*PROBLEM*: Starting with the line that contains "Open the 改装", copy every remaining line of the data below exactly, the last one included.
(Beginning of DATASET RECORDS)
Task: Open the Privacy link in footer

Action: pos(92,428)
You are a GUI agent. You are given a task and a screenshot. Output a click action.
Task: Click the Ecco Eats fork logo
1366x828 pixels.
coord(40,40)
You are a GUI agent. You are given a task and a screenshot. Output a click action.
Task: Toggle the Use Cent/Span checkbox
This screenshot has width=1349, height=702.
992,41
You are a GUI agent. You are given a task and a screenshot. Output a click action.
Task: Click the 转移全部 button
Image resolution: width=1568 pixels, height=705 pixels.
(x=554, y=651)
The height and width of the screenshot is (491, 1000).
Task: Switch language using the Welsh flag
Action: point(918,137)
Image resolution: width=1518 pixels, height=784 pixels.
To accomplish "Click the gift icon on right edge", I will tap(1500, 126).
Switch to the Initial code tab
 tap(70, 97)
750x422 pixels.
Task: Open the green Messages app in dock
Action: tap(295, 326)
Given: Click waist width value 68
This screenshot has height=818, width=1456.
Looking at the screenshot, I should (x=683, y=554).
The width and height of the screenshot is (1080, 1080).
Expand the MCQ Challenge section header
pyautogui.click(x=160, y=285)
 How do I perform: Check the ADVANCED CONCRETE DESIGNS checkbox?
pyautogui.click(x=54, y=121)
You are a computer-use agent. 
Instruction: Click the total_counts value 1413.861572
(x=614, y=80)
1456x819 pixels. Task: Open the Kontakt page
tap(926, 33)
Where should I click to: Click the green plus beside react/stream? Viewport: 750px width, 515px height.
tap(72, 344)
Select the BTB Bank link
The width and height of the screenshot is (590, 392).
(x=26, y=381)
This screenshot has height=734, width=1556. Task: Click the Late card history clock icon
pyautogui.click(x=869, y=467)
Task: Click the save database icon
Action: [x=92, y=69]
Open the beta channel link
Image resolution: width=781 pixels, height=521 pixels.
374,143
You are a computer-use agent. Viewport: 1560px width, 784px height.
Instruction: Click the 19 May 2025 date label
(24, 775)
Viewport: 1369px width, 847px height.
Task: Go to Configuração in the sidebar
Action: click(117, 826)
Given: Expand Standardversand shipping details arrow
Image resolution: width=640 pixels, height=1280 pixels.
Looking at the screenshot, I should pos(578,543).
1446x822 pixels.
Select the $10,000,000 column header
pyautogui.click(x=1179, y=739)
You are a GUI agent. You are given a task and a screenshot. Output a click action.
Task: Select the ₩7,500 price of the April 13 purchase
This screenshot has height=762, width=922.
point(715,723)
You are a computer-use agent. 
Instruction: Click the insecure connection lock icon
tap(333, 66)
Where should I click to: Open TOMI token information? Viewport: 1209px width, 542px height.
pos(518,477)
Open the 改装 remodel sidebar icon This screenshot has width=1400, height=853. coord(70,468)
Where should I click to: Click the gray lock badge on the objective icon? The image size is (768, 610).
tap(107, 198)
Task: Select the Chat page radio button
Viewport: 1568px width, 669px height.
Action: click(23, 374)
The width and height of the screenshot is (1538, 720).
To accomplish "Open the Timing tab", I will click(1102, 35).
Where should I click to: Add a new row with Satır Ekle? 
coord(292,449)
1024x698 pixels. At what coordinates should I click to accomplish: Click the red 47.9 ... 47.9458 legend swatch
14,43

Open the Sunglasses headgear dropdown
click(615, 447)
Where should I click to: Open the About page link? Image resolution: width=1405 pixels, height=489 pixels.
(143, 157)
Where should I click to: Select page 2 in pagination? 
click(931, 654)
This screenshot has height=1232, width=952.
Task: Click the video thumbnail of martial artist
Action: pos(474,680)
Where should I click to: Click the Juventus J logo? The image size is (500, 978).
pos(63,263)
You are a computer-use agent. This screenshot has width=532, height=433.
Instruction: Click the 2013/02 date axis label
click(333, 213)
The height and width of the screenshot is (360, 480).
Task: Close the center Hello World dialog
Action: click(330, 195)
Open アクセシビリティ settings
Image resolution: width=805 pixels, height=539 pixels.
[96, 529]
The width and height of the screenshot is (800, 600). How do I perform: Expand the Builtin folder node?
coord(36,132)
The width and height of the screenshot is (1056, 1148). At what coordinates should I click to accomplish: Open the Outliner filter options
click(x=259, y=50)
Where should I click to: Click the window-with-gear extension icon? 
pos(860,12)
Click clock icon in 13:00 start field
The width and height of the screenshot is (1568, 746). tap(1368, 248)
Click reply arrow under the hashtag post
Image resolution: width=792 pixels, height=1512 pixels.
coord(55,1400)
(End of DATASET RECORDS)
*SOLUTION BELOW*:
Open the 改装 remodel sidebar icon This screenshot has width=1400, height=853. coord(70,468)
Where should I click to: Click the gray lock badge on the objective icon? The image size is (768, 610).
tap(107, 198)
Task: Select the Chat page radio button
Viewport: 1568px width, 669px height.
Action: click(23, 374)
The width and height of the screenshot is (1538, 720).
To accomplish "Open the Timing tab", I will click(1102, 35).
Where should I click to: Add a new row with Satır Ekle? 
coord(292,449)
1024x698 pixels. At what coordinates should I click to accomplish: Click the red 47.9 ... 47.9458 legend swatch
14,43

Open the Sunglasses headgear dropdown
click(615, 447)
Where should I click to: Open the About page link? Image resolution: width=1405 pixels, height=489 pixels.
(143, 157)
Where should I click to: Select page 2 in pagination? 
click(931, 654)
This screenshot has height=1232, width=952.
Task: Click the video thumbnail of martial artist
Action: pos(474,680)
Where should I click to: Click the Juventus J logo? The image size is (500, 978).
pos(63,263)
You are a computer-use agent. This screenshot has width=532, height=433.
Instruction: Click the 2013/02 date axis label
click(333, 213)
The height and width of the screenshot is (360, 480).
Task: Close the center Hello World dialog
Action: click(330, 195)
Open アクセシビリティ settings
Image resolution: width=805 pixels, height=539 pixels.
[96, 529]
The width and height of the screenshot is (800, 600). How do I perform: Expand the Builtin folder node?
coord(36,132)
The width and height of the screenshot is (1056, 1148). At what coordinates should I click to accomplish: Open the Outliner filter options
click(x=259, y=50)
Where should I click to: Click the window-with-gear extension icon? 
pos(860,12)
Click clock icon in 13:00 start field
The width and height of the screenshot is (1568, 746). tap(1368, 248)
Click reply arrow under the hashtag post
Image resolution: width=792 pixels, height=1512 pixels.
coord(55,1400)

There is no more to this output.